* **WORK TO BE COMPLETED**
Leave out the pictures and print precisely the lines from the line with "Кожа, дерматологические препараты (368, 112)" to the final line of the entries, both ends included.
[THE INPUT Boundary: Start]
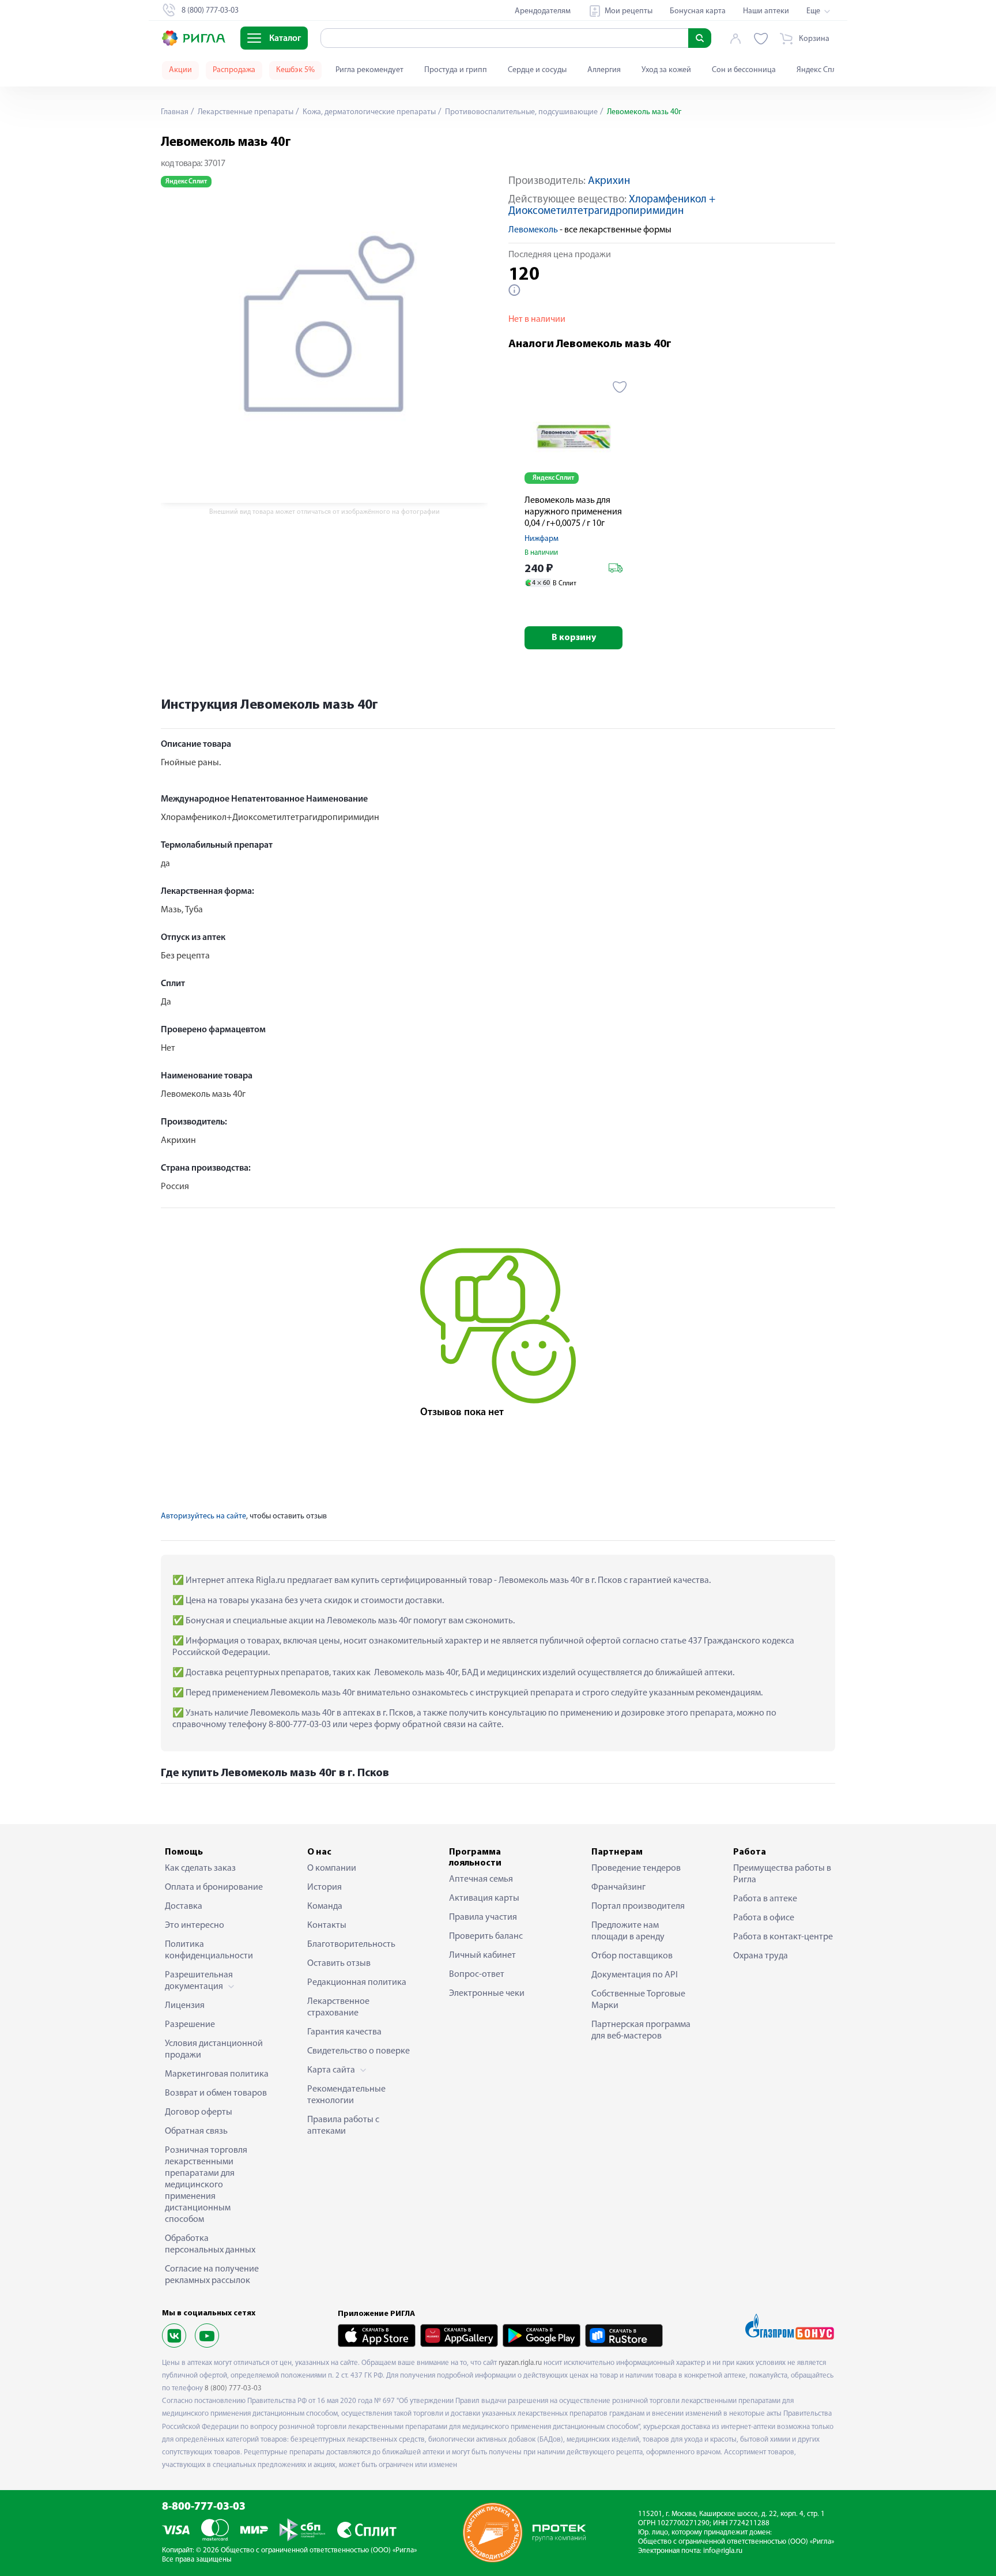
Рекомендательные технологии (346, 2095)
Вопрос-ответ (476, 1974)
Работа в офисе (763, 1918)
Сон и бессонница (744, 70)
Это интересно (194, 1925)
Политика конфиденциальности (209, 1950)
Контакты (326, 1925)
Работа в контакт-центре (783, 1937)
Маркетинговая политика (217, 2074)
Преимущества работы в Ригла (782, 1874)
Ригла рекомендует (369, 70)
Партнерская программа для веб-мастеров (641, 2030)
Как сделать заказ (200, 1868)
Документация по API (634, 1975)
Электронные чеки (487, 1993)
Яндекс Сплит (820, 70)
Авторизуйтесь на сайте (203, 1516)
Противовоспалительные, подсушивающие (520, 112)
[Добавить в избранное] (620, 387)
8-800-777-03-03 (204, 2507)
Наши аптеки (766, 11)
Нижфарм (542, 539)
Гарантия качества (344, 2032)
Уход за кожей (666, 70)
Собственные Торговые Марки (638, 2000)
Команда (324, 1906)
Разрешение (190, 2024)
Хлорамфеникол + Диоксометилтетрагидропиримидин (611, 205)
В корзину (574, 637)
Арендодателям (543, 11)
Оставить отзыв (339, 1963)
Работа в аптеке (765, 1899)
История (324, 1887)
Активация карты (484, 1898)
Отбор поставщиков (632, 1956)
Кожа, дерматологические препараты (368, 112)
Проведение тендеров (636, 1868)
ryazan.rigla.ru (520, 2363)
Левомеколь (533, 230)
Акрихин (609, 181)
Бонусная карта (698, 11)
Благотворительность (351, 1944)
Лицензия (185, 2005)
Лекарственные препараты (244, 112)
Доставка (183, 1906)
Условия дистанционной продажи (214, 2049)
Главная (174, 112)
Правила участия (483, 1917)
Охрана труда (760, 1956)
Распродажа (234, 70)
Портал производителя (638, 1906)
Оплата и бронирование (214, 1887)
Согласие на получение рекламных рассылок (212, 2275)
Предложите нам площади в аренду (628, 1931)
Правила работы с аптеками (343, 2125)
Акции (180, 70)
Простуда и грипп (455, 70)
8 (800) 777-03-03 (233, 2388)
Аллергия (604, 70)
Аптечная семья (481, 1879)
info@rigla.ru (722, 2551)
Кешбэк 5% (295, 70)
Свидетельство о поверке (358, 2051)
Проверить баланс (486, 1936)
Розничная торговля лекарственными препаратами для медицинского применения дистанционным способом (206, 2185)
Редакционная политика (356, 1982)
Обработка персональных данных (210, 2244)
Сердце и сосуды (537, 70)
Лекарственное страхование (338, 2007)
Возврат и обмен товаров (216, 2093)
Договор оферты (198, 2112)
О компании (331, 1868)
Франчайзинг (618, 1887)
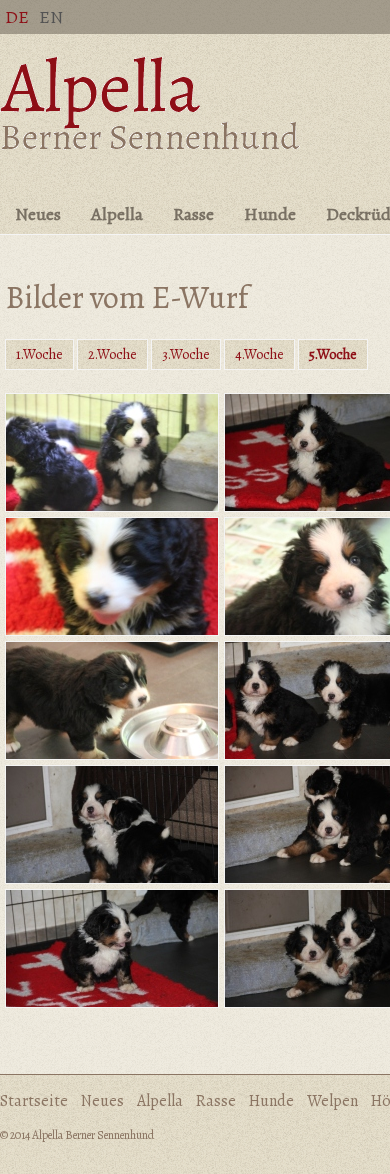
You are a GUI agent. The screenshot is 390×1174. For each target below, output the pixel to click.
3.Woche (186, 354)
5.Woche (333, 354)
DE (17, 17)
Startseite (34, 1101)
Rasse (193, 214)
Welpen (332, 1101)
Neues (38, 214)
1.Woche (39, 354)
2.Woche (112, 354)
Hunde (270, 214)
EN (51, 17)
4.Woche (259, 354)
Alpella (117, 214)
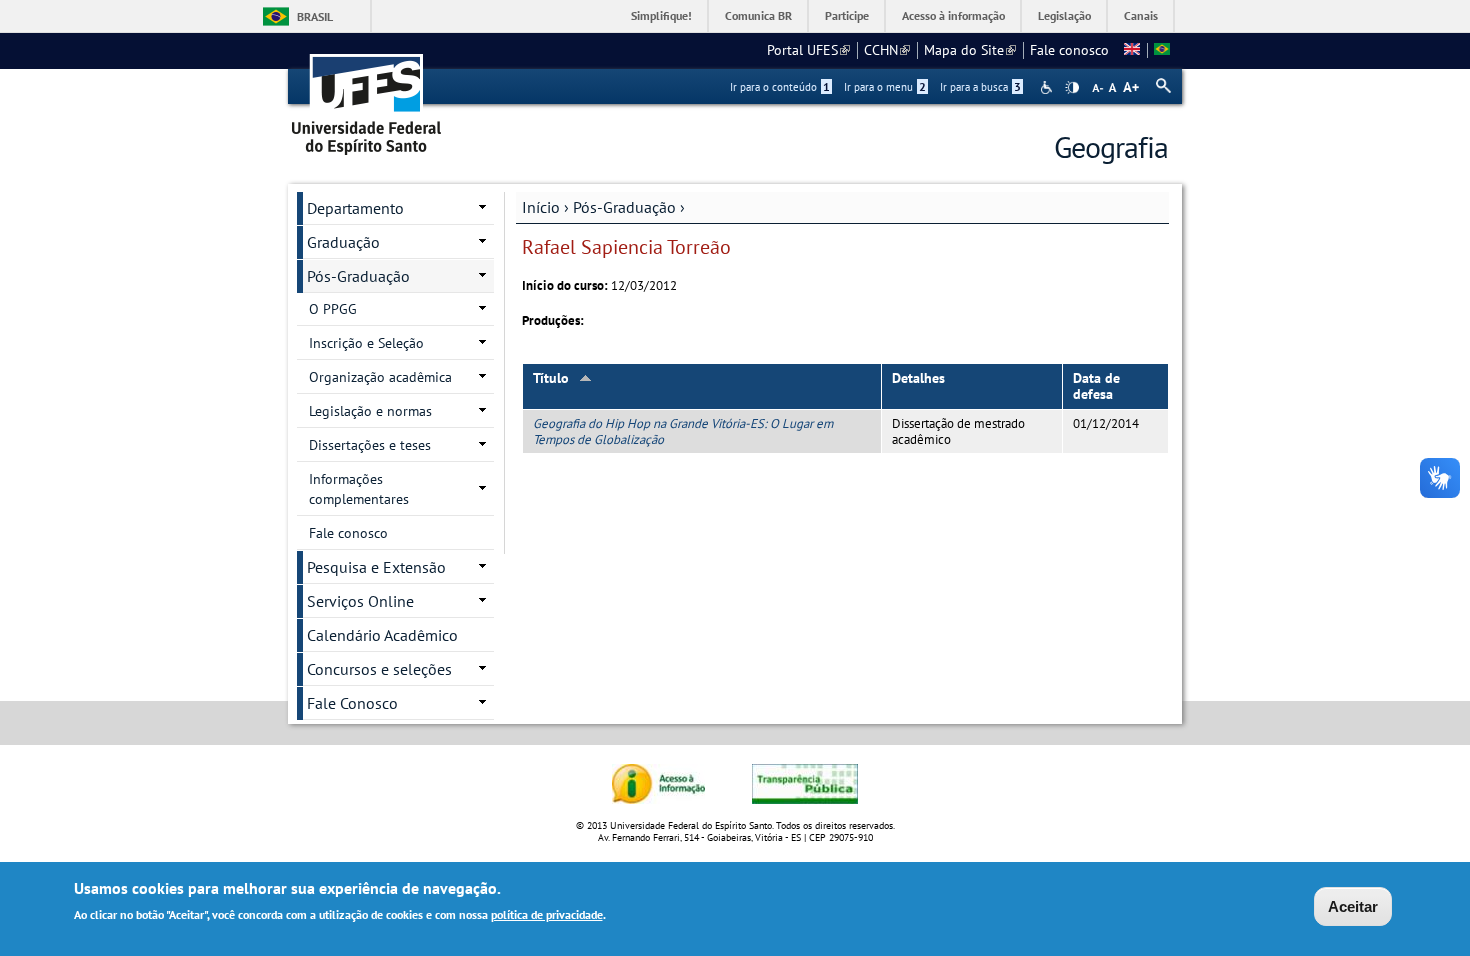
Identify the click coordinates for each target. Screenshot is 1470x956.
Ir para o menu (885, 87)
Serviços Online (360, 601)
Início (541, 207)
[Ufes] (367, 97)
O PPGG (333, 309)
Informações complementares (359, 489)
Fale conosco (1069, 50)
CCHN (887, 50)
[THE INPUT Boundary: End]
* **OUTPUT OF THE TASK**
Кожа, дерматологические препараты (368, 112)
Проведение тендеров (636, 1868)
ryazan.rigla.ru (520, 2363)
Левомеколь (533, 230)
Акрихин (609, 181)
Бонусная карта (698, 11)
Благотворительность (351, 1944)
Лицензия (185, 2005)
Лекарственные препараты (244, 112)
Доставка (183, 1906)
Условия дистанционной продажи (214, 2049)
Главная (174, 112)
Правила участия (483, 1917)
Охрана труда (760, 1956)
Распродажа (234, 70)
Портал производителя (638, 1906)
Оплата и бронирование (214, 1887)
Согласие на получение рекламных рассылок (212, 2275)
Предложите нам площади в аренду (628, 1931)
Правила работы с аптеками (343, 2125)
Акции (180, 70)
Простуда и грипп (455, 70)
8 (800) 777-03-03 (233, 2388)
Аллергия (604, 70)
Аптечная семья (481, 1879)
info@rigla.ru (722, 2551)
Кешбэк 5% (295, 70)
Свидетельство о поверке (358, 2051)
Проверить баланс (486, 1936)
Розничная торговля лекарственными препаратами для медицинского применения дистанционным способом (206, 2185)
Редакционная политика (356, 1982)
Обработка персональных данных (210, 2244)
Сердце и сосуды (537, 70)
Лекарственное страхование (338, 2007)
Возврат и обмен товаров (216, 2093)
Договор оферты (198, 2112)
О компании (331, 1868)
Франчайзинг (618, 1887)
You are a GUI agent. The screenshot is 390×1174. For each target below, output the pixel to click.
3.Woche (186, 354)
5.Woche (333, 354)
DE (17, 17)
Startseite (34, 1101)
Rasse (193, 214)
Welpen (332, 1101)
Neues (38, 214)
1.Woche (39, 354)
2.Woche (112, 354)
Hunde (270, 214)
EN (51, 17)
4.Woche (259, 354)
Alpella (117, 214)
Identify the click coordinates for each target. Screenshot is 1470x956.
Ir para o menu (885, 87)
Serviços Online (360, 601)
Início (541, 207)
[Ufes] (367, 97)
O PPGG (333, 309)
Informações complementares (359, 489)
Fale conosco (1069, 50)
CCHN (887, 50)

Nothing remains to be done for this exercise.